Legacy

In all times and places, humans have been driven by the need of representation and expression to instill a poetic sense of life in their desires as beings. Art is intertwined with domineering or subversive ideas and practices, learning and experience, traditions and beliefs. It upholds freedoms and breaks taboos, echoes thoughts and impulses, carries particular aesthetic and practical functions for decorative style, mystic rituals, or symbolic realism or abstraction. It caters to commissions, responds to social orders and disorders, advances change, and entertains. Art also provides a welcome escape from the technicalities of everyday life: It opens up, broadens, and sharpens positive emotions in the natural quest for sense, exhilaration, and happiness.
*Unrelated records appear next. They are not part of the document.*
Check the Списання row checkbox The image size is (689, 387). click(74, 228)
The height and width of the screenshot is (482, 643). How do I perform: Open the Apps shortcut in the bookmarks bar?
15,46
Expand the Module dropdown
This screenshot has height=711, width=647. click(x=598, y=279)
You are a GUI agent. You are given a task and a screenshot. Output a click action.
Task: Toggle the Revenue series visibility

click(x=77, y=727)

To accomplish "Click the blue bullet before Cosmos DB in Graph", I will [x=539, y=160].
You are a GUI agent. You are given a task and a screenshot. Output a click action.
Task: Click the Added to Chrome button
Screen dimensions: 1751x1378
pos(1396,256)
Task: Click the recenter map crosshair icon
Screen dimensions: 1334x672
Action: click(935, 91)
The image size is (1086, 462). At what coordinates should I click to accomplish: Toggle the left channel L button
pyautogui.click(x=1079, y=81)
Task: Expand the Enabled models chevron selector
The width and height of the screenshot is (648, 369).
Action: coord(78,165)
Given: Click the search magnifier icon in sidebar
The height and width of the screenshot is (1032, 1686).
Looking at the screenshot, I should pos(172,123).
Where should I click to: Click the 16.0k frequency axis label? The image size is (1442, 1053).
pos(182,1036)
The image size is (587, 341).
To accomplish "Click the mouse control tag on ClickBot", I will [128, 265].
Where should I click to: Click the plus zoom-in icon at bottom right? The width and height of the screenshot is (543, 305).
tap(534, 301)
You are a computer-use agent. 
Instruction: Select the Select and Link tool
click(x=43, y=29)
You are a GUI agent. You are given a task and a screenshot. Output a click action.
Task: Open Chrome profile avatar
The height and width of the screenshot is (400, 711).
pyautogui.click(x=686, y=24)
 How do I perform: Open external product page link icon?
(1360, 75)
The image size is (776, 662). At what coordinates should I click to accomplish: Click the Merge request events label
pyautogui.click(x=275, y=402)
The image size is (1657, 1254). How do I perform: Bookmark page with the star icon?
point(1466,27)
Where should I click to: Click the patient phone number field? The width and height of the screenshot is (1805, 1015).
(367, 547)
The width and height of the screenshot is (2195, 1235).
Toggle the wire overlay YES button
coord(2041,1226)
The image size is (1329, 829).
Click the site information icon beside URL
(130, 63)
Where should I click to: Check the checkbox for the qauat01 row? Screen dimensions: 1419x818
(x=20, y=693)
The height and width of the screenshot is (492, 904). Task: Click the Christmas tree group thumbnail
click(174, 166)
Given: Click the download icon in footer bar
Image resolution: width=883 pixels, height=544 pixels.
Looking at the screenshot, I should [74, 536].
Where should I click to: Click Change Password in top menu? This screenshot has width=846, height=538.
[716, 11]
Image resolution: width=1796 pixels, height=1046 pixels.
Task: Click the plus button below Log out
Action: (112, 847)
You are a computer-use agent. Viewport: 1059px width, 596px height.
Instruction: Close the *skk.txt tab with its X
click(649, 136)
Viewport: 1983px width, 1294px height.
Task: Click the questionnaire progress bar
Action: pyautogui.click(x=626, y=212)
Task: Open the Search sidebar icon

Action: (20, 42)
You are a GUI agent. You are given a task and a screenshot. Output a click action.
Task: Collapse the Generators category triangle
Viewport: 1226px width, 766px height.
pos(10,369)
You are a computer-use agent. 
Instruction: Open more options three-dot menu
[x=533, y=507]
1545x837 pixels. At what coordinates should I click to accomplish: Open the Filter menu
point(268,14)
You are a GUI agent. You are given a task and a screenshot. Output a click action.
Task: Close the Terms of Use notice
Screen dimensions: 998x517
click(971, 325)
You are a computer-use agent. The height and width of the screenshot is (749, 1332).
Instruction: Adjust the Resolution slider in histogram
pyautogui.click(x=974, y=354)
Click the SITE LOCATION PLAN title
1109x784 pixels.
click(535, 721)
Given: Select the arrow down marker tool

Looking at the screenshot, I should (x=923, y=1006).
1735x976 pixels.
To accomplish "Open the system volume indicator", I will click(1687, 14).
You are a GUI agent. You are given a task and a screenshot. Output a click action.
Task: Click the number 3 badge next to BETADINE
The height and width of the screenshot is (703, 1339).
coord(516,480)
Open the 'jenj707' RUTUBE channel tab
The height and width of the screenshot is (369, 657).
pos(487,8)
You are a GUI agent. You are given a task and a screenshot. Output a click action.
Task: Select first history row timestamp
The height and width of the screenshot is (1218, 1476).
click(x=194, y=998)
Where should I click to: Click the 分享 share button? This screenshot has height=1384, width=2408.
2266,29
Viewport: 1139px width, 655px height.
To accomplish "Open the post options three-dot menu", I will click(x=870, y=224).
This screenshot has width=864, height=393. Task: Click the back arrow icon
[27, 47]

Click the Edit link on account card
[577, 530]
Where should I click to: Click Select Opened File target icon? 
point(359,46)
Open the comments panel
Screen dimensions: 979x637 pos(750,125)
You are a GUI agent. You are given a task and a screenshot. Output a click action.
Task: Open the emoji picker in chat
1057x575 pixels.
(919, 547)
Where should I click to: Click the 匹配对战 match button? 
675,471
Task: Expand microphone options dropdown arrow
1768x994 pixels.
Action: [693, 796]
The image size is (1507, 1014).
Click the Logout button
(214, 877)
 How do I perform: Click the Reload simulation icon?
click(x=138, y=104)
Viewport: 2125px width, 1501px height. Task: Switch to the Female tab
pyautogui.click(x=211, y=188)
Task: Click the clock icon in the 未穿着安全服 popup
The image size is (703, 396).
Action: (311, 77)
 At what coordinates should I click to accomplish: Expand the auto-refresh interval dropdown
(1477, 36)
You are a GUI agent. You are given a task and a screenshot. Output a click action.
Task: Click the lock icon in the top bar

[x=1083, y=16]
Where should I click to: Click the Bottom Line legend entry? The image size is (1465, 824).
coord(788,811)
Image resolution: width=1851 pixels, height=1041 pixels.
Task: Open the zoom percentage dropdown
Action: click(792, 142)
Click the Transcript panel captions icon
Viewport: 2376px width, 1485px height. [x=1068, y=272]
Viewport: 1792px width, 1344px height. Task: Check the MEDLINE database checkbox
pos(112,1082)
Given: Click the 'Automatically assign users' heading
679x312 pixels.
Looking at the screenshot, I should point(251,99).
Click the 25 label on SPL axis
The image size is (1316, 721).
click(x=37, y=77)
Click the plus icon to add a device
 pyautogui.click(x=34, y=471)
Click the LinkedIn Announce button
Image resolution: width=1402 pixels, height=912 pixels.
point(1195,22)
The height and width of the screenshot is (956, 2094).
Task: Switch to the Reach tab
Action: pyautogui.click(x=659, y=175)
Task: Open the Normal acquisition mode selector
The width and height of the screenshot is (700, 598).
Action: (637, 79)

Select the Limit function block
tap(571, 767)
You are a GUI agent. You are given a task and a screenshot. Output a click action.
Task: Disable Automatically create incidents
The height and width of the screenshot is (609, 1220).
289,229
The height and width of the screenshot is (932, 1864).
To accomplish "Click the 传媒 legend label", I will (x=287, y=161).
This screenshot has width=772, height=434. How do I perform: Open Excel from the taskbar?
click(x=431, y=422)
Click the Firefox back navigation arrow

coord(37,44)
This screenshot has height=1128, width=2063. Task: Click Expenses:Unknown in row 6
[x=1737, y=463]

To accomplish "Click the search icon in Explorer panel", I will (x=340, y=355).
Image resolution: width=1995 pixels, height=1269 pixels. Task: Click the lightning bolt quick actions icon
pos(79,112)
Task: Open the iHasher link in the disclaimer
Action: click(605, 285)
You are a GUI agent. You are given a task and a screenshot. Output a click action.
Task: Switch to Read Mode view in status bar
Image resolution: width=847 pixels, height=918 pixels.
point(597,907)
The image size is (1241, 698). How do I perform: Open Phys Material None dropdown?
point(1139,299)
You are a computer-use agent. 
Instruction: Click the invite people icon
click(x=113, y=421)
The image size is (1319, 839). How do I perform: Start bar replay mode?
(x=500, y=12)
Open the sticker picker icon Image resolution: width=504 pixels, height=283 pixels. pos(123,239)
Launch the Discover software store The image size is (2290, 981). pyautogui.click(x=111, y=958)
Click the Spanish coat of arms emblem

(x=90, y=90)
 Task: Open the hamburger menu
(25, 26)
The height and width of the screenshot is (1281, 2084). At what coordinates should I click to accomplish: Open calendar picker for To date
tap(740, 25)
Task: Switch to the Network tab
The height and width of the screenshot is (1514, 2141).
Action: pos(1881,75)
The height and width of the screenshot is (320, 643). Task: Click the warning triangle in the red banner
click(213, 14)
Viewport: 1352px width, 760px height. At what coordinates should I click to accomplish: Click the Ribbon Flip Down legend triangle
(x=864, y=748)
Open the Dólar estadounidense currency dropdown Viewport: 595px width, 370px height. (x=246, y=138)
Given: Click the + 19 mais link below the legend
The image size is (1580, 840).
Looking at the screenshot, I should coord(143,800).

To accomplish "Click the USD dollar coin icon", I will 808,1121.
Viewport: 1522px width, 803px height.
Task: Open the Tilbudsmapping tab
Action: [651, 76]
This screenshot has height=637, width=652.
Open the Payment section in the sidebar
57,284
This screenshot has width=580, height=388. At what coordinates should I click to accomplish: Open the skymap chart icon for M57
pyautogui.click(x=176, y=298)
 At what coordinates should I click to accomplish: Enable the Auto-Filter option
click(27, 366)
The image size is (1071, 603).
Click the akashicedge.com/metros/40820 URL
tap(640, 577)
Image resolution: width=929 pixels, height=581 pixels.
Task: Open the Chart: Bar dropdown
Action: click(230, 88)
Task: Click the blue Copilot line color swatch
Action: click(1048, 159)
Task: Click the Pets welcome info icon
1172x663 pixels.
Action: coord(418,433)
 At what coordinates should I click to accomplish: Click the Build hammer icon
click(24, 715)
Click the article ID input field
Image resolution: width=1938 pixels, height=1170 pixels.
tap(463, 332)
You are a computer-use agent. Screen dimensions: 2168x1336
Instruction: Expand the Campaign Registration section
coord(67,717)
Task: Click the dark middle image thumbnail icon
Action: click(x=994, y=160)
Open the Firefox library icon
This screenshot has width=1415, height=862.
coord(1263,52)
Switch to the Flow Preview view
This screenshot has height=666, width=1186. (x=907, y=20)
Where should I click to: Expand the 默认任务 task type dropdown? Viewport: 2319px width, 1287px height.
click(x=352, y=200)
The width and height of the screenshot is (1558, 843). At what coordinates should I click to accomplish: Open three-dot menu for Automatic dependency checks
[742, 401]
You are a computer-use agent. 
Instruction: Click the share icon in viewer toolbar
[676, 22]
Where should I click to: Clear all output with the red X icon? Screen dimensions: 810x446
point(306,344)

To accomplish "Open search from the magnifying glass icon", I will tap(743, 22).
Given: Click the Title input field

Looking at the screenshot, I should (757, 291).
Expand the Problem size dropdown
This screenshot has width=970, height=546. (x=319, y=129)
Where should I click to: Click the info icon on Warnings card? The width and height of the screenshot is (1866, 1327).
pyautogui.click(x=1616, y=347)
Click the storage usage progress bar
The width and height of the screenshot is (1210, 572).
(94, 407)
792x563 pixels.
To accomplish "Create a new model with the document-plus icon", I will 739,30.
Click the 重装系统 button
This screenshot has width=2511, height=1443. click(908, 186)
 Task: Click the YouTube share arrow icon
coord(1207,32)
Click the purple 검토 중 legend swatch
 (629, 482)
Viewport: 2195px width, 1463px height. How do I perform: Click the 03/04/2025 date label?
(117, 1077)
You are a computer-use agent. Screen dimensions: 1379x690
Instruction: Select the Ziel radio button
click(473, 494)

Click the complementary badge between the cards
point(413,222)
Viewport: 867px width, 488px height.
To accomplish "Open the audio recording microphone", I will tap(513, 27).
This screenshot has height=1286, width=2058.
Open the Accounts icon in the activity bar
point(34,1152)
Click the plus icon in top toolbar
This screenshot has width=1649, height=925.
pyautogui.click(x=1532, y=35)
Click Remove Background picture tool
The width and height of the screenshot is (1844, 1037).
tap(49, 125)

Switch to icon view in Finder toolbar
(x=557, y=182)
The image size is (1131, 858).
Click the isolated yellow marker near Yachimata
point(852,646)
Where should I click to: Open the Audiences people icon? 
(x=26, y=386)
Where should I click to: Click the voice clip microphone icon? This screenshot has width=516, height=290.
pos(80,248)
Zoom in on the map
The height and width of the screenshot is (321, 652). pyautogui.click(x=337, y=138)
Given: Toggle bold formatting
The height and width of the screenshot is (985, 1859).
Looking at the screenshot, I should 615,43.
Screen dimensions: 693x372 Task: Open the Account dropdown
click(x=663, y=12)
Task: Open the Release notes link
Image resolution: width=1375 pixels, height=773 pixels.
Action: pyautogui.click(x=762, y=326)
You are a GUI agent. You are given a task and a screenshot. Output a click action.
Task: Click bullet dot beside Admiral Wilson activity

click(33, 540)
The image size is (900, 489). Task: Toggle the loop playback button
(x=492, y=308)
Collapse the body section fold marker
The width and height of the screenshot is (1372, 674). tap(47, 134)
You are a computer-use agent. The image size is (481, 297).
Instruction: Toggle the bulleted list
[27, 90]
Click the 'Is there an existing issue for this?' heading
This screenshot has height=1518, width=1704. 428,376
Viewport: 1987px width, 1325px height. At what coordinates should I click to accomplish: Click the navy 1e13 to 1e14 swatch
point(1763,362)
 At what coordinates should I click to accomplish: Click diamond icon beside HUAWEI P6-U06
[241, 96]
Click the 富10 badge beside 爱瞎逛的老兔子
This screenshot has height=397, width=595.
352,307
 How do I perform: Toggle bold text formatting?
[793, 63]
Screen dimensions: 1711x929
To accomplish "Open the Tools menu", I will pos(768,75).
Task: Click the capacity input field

Although art is necessarily linked to a context of time and place, it carries an enduring and universal value through cross-inspiration, interpretation, and appreciation by its onlookers. In art history, “knowing” is often “not knowing”, on the one hand because the potentials for being fulfilled by an artwork are ultimately personal; on the other hand, because art history is fractional: Not all art, let alone the artist’s intention, has lived through time. What is considered at any given point as decisive movements or masters can be the result of chance, later discovery and acknowledgement, or effective marketing. Many paths of exploration, across epochs or regions, remain untapped. Art history is therefore as much art as science.

An open view of art history, and especially of its innovative and disruptive features, is helpful, since all art is at its time contemporary. Rather than approaching art in a predictable chronology, its evolution across individual and societal interests and trends allows to better grasp the striking qualities underlying a work of art, and to create unique associations.